Rows showing where targets appear:
— START —
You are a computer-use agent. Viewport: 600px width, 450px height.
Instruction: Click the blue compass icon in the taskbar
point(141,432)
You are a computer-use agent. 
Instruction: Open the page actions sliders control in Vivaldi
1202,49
— END —
— START —
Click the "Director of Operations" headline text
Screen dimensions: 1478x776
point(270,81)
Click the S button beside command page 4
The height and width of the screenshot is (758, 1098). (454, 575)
— END —
Please gather and copy every line of the items above that contains the word "height". Case counts when matching.

EXERCISE RESULT:
You are a computer-use agent. Viewport: 600px width, 450px height.
The height and width of the screenshot is (758, 1098). (454, 575)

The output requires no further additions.